Out of Logistic(full data), Logistic(lag2 only), LDA, QDA, and KNN with K = 1; the best performing method was the logistic model based on only the lag2 predictor and LDA. They had the same performance with correct prediction rates of 62.5% and error rates of 37.5%. The sensitivity and specificity were 91.80% and 20.93%, respectively. Although if you were looking to choose a model which always made the correct prediction of when the market was up, then you would go with QDA as it picked all the weeks where the market was up correctly, although was incorrect on all the weeks where the market was down.

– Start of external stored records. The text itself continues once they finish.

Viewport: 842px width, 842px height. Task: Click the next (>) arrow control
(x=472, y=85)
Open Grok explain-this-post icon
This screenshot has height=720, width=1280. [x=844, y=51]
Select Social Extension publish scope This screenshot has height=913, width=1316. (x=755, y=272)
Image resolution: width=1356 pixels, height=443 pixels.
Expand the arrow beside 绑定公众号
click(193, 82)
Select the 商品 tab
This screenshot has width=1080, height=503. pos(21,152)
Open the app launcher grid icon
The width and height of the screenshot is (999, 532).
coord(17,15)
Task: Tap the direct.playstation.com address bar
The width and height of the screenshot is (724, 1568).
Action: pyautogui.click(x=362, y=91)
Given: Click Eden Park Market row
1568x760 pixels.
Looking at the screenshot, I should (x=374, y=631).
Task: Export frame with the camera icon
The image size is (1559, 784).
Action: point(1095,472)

Experiment with different combinations

Logistic Regression with interactino between Lag1 and Lag2

glm.fit = glm(Direction ~ Lag2:Lag1, data = Weekly, family = binomial, subset = train)
glm.probs = predict(glm.fit, Weekly.0910, type = "response")
glm.pred = rep("Down", length(glm.probs))
glm.pred[glm.probs > 0.5] = "Up"
Direction.0910 = Direction[!train]
table(glm.pred, Direction.0910)
##         Direction.0910
## glm.pred Down Up
##     Down    1  1
##     Up     42 60

Correct Rate = 61/104 = 58.65% Error Rate = 1-(61/104) = 41.35% Sensitivity = 60/61 = 98.36% Specificity = 1/43 = 2.32%

LDA with interaction between Lag1 and Lag2:

da.fit = lda(Direction ~ Lag2:Lag1, data = Weekly, subset = train)
lda.pred = predict(lda.fit, Weekly.0910)
table(lda.pred$class, Direction.0910)
##       Direction.0910
##        Down Up
##   Down    9  5
##   Up     34 56

Correct Rate = 65/104 = 62.5% Error Rate = 1-(65/104) = 37.5% Sensitivity = 56/61 = 91.80% Specificity = 9/43 = 20.93%

QDA with sqrt(abs(Lag2)):

qda.fit = qda(Direction ~ Lag2 + sqrt(abs(Lag2)), data = Weekly, subset = train)
qda.class = predict(qda.fit, Weekly.0910)$class
table(qda.class, Direction.0910)
##          Direction.0910
## qda.class Down Up
##      Down   12 13
##      Up     31 48

Correct Rate = 60/104 = 57.69% Error Rate = 1-(60/104) = 42.31% Sensitivity = 48/61 = 78.87% Specificity = 12/43 = 27.91%

KNN with K = 10:

knn.pred = knn(train.X, test.X, train.Direction, k = 10)
table(knn.pred, Direction.0910)
##         Direction.0910
## knn.pred Down Up
##     Down   17 18
##     Up     26 43

Correct Rate = 60/104 = 57.69% Error Rate = 1-(60/104) = 42.31% Sensitivity = 43/61 = 70.49% Specificity = 17/43 = 39.53%

KNN with K = 100:

knn.pred = knn(train.X, test.X, train.Direction, k = 100)
table(knn.pred, Direction.0910)
##         Direction.0910
## knn.pred Down Up
##     Down    9 12
##     Up     34 49

Correct Rate = 58/104 = 55.77% Error Rate = 1-(58/104) = 44.23% Sensitivity = 49/61 = 80.33% Specificity = 9/43 = 20.93%

Conclusion and Summary

After experimenting with various methods and different parameters, the best performing method based on the error rate is the second logistic model we built with only lag2, the original LDA, and the new LDA we created with an interaction between Lag1 and Lag2. They all had the same error rate of 37.5%. All in all, the model you select depends on what you are trying to accomplish. For example, if you want a model that will be more conservative and always predict the correct days when the week is up, then you would go with QDA.